With fighting started, any possible reconciliation became moot, and the King would issue his Royal Proclamation of Rebellion in August. In December 1775 Parliament passed the Prohibitory Act (16 Geo. 3. c. 5) prohibiting any trade with all the colonies, and enforcing it with a tighter blockade and more severe penalties; it was a declaration of economic war, with inbound or outbound ships, mariners and cargoes treated as if they "were the ships and effects of open enemies ... [to be] so adjudged, deemed, and taken, in all courts." With this drastic change in British tactics, effective 1 January 1776, the two Restraining Acts as well as the Boston Port Act were repealed, "whereas the prohibitions and restraints imposed by the said acts will be rendered unnecessary by the provisions of this act."

==Rebellion proclaimed==
The province of Massachusetts Bay was in a state of crisis following the passage of the Coercive Acts in 1774. When colonists formed the extra-legal Massachusetts Provincial Congress and began organizing militia units independent of British control, Parliament responded on 9 February 1775, by declaring that Massachusetts was in a state of rebellion.

The joint resolution of Parliament read, in part:

[W]e find, that a part of your Majesty's subjects in the province of the Massachusetts Bay have proceeded so far to resist the authority of the supreme legislature, that a rebellion at this time actually exists within the said province; and we see, with the utmost concern, that they have been countenanced and encouraged by unlawful combinations and engagements, entered into by your Majesty's subjects in several of the other colonies, to the injury and oppression of many of their innocent fellow-subjects resident within the kingdom of Great Britain, and the rest of your Majesty's dominions

One of the Coercive Acts, the Boston Port Act, had cut off Boston's trade; this blockade was now extended to all of Massachusetts.
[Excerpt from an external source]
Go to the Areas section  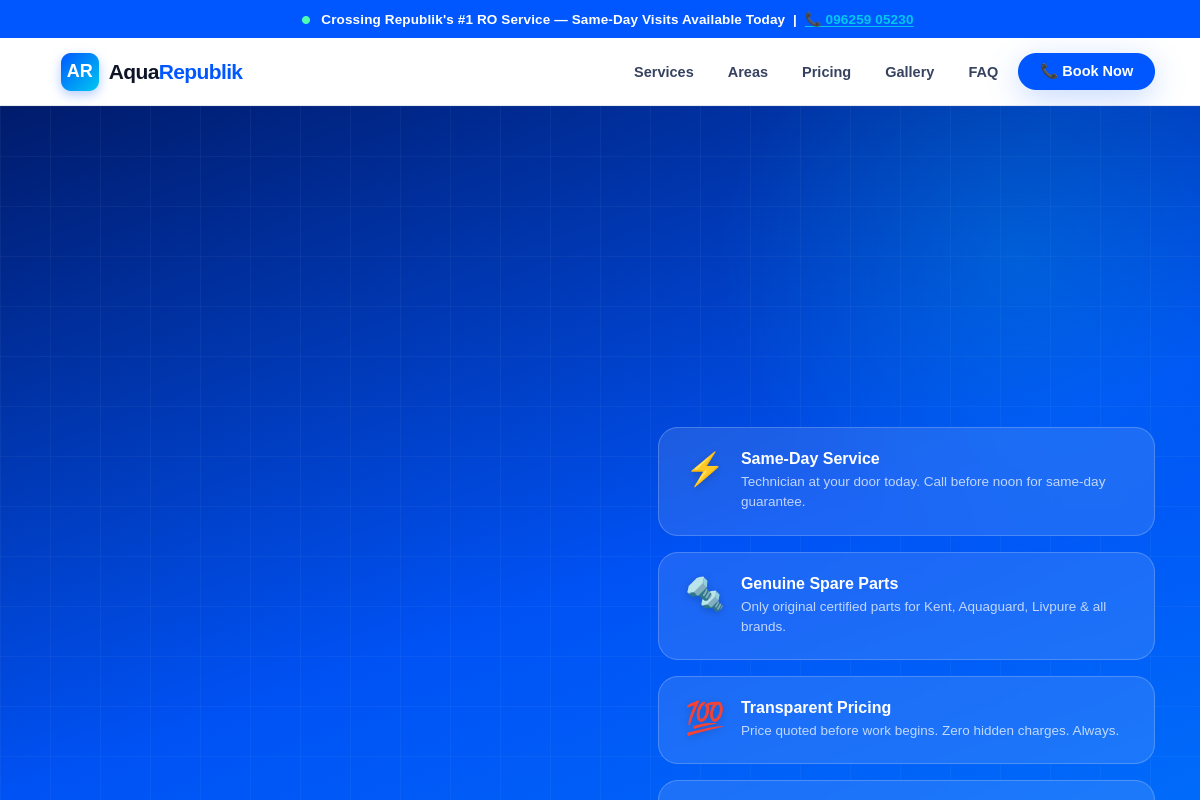click(747, 72)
==New England Restraining Act==
The North ministry next turned its attention to New England generally. The New England Restraining Act (short title: New England Trade And Fisheries Act) (Note: This act also has been variously cited as 15 Geo. 3. c. 31, the Newfoundland Fisheries Act 1775, also known as Palliser's Act, and named for Hugh Palliser. This act was passed later in the same session of Parliament, the 31st act; section 12 of this act closed a documented loophole which had previously allowed immigration to the continent, and made it illegal and punishable by a fine.) was the ministry's response to the American colonies' decision to boycott British goods, as embodied in the Continental Association of 1774. It was given royal assent by George III on 30 March 1775. The act provided that New England's trade be limited to Britain and the British West Indies (trade with other nations was prohibited, effective 1 July 1775). Moreover, New England ships were barred from the North Atlantic fisheries (a measure that pleased British Canadians, but threatened considerable harm to New England's economy), effective 20 July 1775.
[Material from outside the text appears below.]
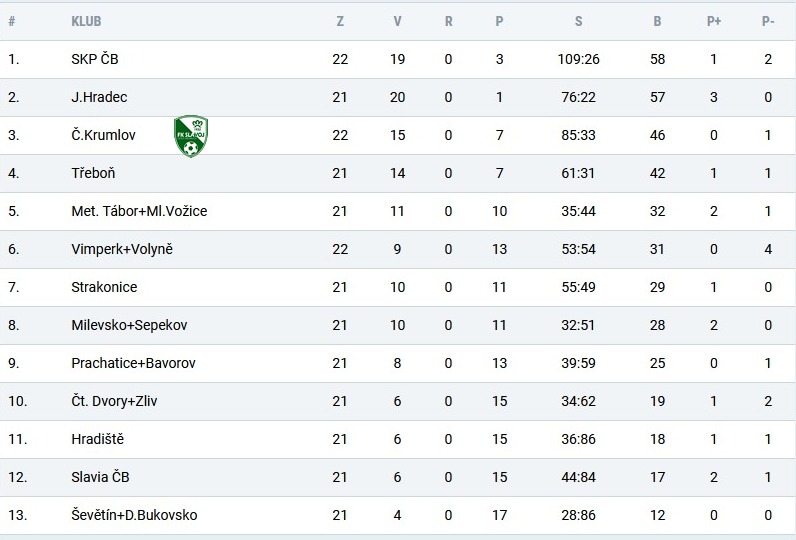Open the Ševětín+D.Bukovsko team entry

(134, 515)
==Restraining Act extended==
In April 1775, after news was received in London that colonies outside of New England had joined the Continental Association, a second restraining Act was passed to include the colonies of Pennsylvania, New Jersey, Virginia, Maryland and South Carolina. New York, Delaware, North Carolina, and Georgia were not included because the North ministry mistakenly believed that those colonies were opposed to the colonial boycott.

== Repeal ==
The acts were repealed by section 1 of, and the schedule to, the Statute Law Revision Act 1861 (24 & 25 Vict. c. 101), which came into force on 6 August 1861.

== Bibliography ==
- Cogliano, Francis D. (1999). "Revolutionary America, 1763–1815: A Political History"
- Jensen, Merrill. The Founding of a Nation: A History of the American Revolution, 1763–1776. New York: Oxford University Press, 1968.